Another General Electric Co. call with analysts, another dose of bad news. This time, it’s a Securities and Exchange Commission investigation that’s adding to GE chief executive John Flannery’s headaches.
Last week, Flannery disclosed that the Boston company would take a surprise $6.2 billion write-off and set aside $15 billion over seven years to prop up its portfolio of reinsurance policies.
Flannery also reiterated that all options are on the table in terms of the massive restructuring he has underway, words that were interpreted by many to mean that he is open to breaking up the company.
On Wednesday, GE reported fourth-quarter earnings, and chief financial officer Jamie Miller mentioned on a conference call with analysts that the SEC is investigating the process that led to last week’s insurance disclosures, as well as the way GE reports revenue for its long-term service contracts.
What does this investigation mean for GE?
It’s hard to know right now. Miller seemed to downplay the probe’s effect, saying it’s in the “early stages.” And it’s worth noting that Flannery and Miller — who were both promoted to their current jobs last year — have been busy trying to make GE’s accounting methods more transparent. Those efforts apparently unearthed the insurance issues that were disclosed last week. They also led to a new format for the company’s quarterly earnings reports, one that’s much easier for analysts, reporters, and investors to understand.
These investigations can drag on for a long time. Later in the call, Miller mentioned a separate Department of Justice investigation into a long-exited mortgage business, first disclosed approximately two years ago. GE is still “early in the process” with that one, she said. The new SEC probe might not cause any financial drain to GE, but it’s just one more “overhang on top of other lingering legacy liabilities,” according to Vertical Research Partners.
What does GE’s fourth-quarter earnings report show about the company’s health?
It’s essentially more of the same: GE’s power business, its largest, continues to drag on the overall company, with revenue in the division dropping 15 percent in the quarter from a year earlier, and 2 percent for the full year. Meanwhile, aviation and health care continue to be strong points. GE is aggressively cutting costs — closing sites and eliminating some 12,000 jobs — in the power group as the demand for power plant equipment continues to soften. GE’s overall revenue dropped 1 percent to $122 billion for the year.
GE eliminated some $1.7 billion in costs last year, more than initially expected, and is planning to cut another $2 billion this year.
Some analysts say GE’s stock, which dropped about 2.7 percent Wednesday, has probably reached its nadir. But others say there are still too many uncertainties remaining with Flannery’s efforts to streamline and simplify the still-sprawling conglomerate.
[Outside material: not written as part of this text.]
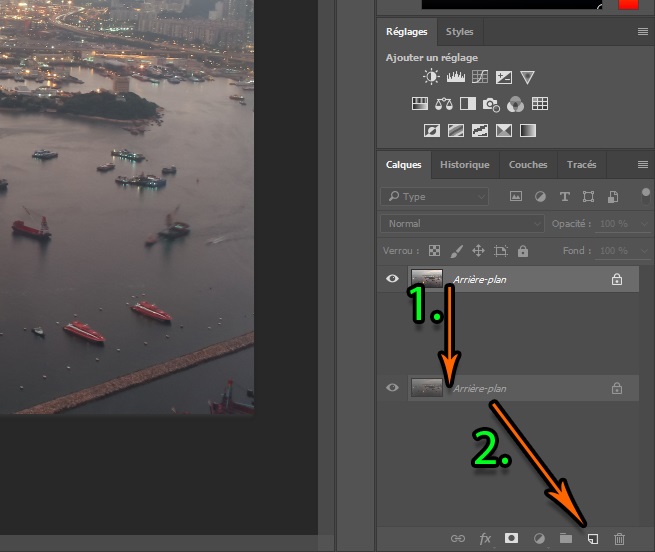Create a new layer group folder
The height and width of the screenshot is (552, 655).
[565, 539]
Where do things stand with GE’s restructuring?
Flannery said the company has more than 20 divestitures in “active discussions” but offered little in the way of clues about what else would be sold off beyond what GE has previously announced. The company has said it would divest its lighting and transportation businesses, as well as smaller ventures such as the Boston-based Current enterprise that focuses on lighting and energy efficiency. GE is also exploring whether to divest its controlling stake in Baker Hughes, the oil-and-gas company.
But what about that possible breakup?
Flannery last week said he was open to spinning off one or more of the company’s three core businesses — power, aviation, or health care — into separately traded operations. That prompted widespread chatter that GE’s days as a conglomerate could be coming to a close.
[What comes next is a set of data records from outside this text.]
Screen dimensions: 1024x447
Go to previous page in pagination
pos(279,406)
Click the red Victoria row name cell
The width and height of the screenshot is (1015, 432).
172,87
But many analysts say a breakup appears unlikely, in part because the pieces of GE on their own are not necessarily worth more separated than they are together. GE’s industrial operations, they say, gain some benefit from shared management and computing resources.
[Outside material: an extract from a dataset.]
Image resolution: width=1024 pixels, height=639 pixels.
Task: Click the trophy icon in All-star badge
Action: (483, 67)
The head of GE’s aircraft finance unit this week addressed the breakup rumors at a conference in Dublin, reportedly saying Flannery’s comments shouldn’t be interpreted as a breakup of GE but rather an examination of different ways to structure the company in the future.
What does all this mean for GE’s Boston headquarters?
GE officials say they remain committed to its $200 million project in Fort Point, although Flannery has delayed the completion of a new 12-story building by two years, until 2021. GE, which has been using leased space in Fort Point for its corporate office since moving here in 2016, has begun renovations on two older brick buildings that together represent the first phase of the headquarters project. The goal is to move into those two buildings on Necco Court next year.